Barcelona, 27 oct (EFE).- El presidente del Tribunal Superior de Justicia de Cataluña (TSJC), Jesús María Barrientos, ha culpado hoy a los partidos de contribuir a politizar la justicia al personarse como acusación popular en casos judiciales, mientras ha evitado valorar las causas derivadas del proceso independentista catalán.

Barrientos ha zanjado así las preguntas planteadas por JxS, la CUP y CSQP sobre la politización de la justicia en Cataluña, donde el expresidente de la Generalitat Artur Mas está a punto de sentarse en el banquillo por la consulta del 9N y se ha abierto una investigación a la presidenta del Parlament, Carme Forcadell, por permitir la votación de la hoja de ruta independentista.

En su comparecencia, el presidente del TSJC, que forma parte de la sala de admisión que esta semana ha acordado abrir una investigación a Forcadell, no ha tenido ocasión de encontrarse con la presidenta del Parlament -como suele ser habitual-, dado que ésta se encuentra de viaje oficial en Roma.

Mas allá de su concisa insinuación sobre la contribución de los partidos a politizar la justicia, Barrientos ha esquivado el envite de los grupos de JxS, CSQP y la CUP para que se pronunciara sobre la respuesta judicial ante actuaciones vinculadas al proceso independentista en Cataluña.

El magistrado, de la asociación moderada de jueces Francisco de Vitoria, ha apuntado que los partidos "deberían hacer un examen" de los motivos por los que la justicia está politizada y ha recordado que hay formaciones personadas en la causa contra el exdirector de Catalunya Caixa Narcís Serra -donde la CUP ejerce la acusación popular- y en otros asuntos enjuiciados en el Tribunal Supremo (TS).

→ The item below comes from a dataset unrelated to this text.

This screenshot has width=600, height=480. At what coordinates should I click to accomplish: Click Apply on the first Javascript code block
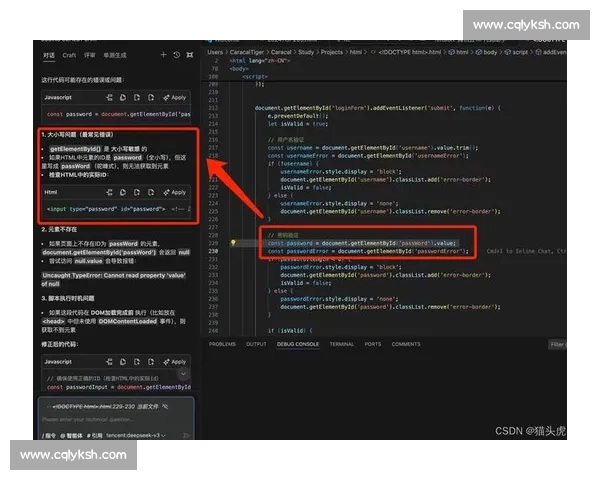coord(176,98)
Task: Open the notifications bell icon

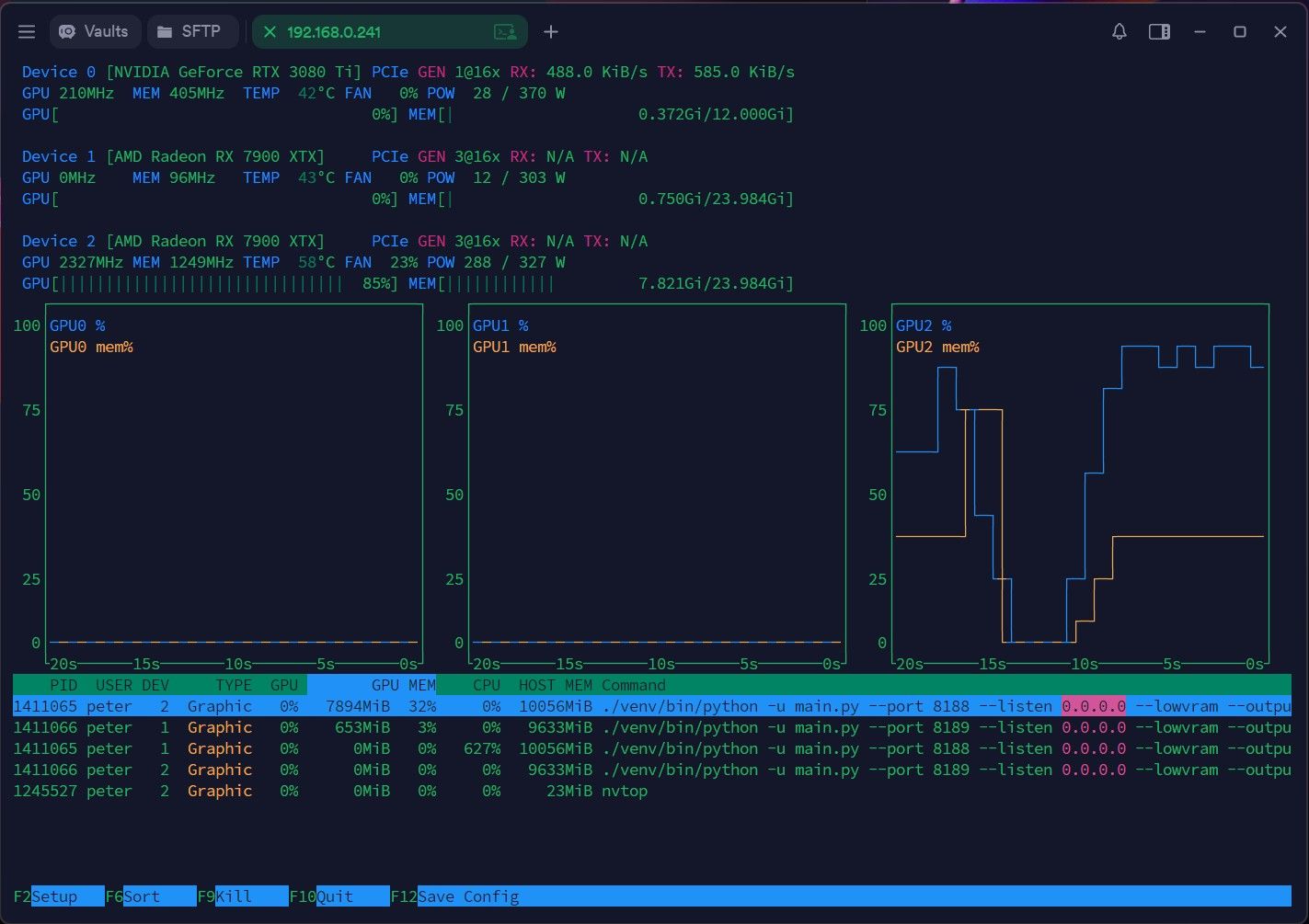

"Esas son las actuaciones que introducen esos elementos de politización", ha opinado el presidente del TSJC, que cree que el hecho de que un partido político esté personado en una causa judicial "contribuye a ese escenario".

El presidente del TSJC ha obviado también las críticas del diputado de la CUP Benet Salellas, que ha acusado a la judicatura de ser "muy obediente" con la ley, pero "desobediente" con derechos fundamentales que están por encima de ella, en materias como la vivienda o el independentismo, y ha defendido la "desobediencia" civil en casos como el concejal de Vic (Barcelona) Joan Coma, acusado de sedición.

"Sobre desobediencia comprenderá que no sea yo quien tenga que hacer ningún tipo de apunte a las consideraciones que me ha hecho llegar", ha espetado el presidente del TSJC, que ha apuntado que "si hay leyes injustas, a quien toca ajustarlas no es a los jueces".

Por otra parte, Barrientos ha admitido la preocupación de la sala de gobierno del TSJC por el descenso de sentencias dictadas en catalán en el año 2015, que suponen el 8,40 % del total, cuatro puntos menos que en 2014.

Barrientos, sin embargo, se ha mostrado contrario a que el conocimiento del catalán sea un requisito para los jueces, en vez de un mérito preferente como actualmente, porque a su parecer ello convertiría a Cataluña en un "desierto judicial", debido al escaso número de jueces que eligen esta comunidad como destino.

Barrientos ha comparecido en el Parlament para exponer la memoria del TSJC del año 2015 y avanzar algunos datos de 2016, que revelan un descenso del 30 % de los asuntos ingresados en los juzgados respecto a los del ejercicio anterior, principalmente porque los asuntos penales se han reducido a la mitad. EFE.